# cups erzwingt USE = gnutls

## Erdie

Hi,

cups fordert von mir, das gnutls useflag zu aktivieren. Das hat auch Auswirkungen auf wpa_supplicant usw. kann mir einer sagen, was ich mir da genau einhandle? Bisher lief alles gut ohne gnutls und nach meinen Erfahrungen bringen neue Dinge meistens neue Fehler. Wozu brauche ich gnutls? Kann man empfehlen, es global zu aktivieren?

Grüße

Erdie

----------

## mastacloak

Hallo,

cups mit gnutls ist bei mir durch seamonkey oder firefox (cups Useflag ist global gesetzt) erzwungen worden.
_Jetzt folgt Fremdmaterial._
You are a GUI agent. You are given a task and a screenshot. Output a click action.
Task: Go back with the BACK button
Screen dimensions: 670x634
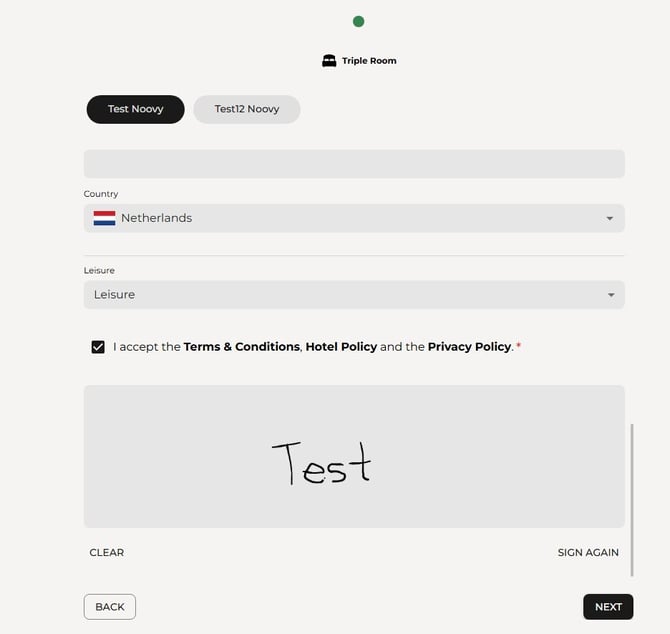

Ich hab dann nur cups mit gnutls übersetzen lassen und das Useflag nicht global gesetzt. Alternativ kann man versuchen firefox, seamonkey etc. ohne cups Useflag zu übersetzen. Ich weiß aber nicht ob's dann Probleme beim Drucken gibt.

Viele Grüße

PS: gnutls ist die GNU Implementierung von TLS aka SSL (siehe hier http://www.gnu.org/software/gnutls/ und hier http://de.wikipedia.org/wiki/Transport_Layer_Security). Sollte also nix Schlimmes sein.

----------

## toralf

 *mastacloak wrote:*   

> Ich hab dann nur cups mit gnutls übersetzen lassen und das Useflag nicht global gesetzt.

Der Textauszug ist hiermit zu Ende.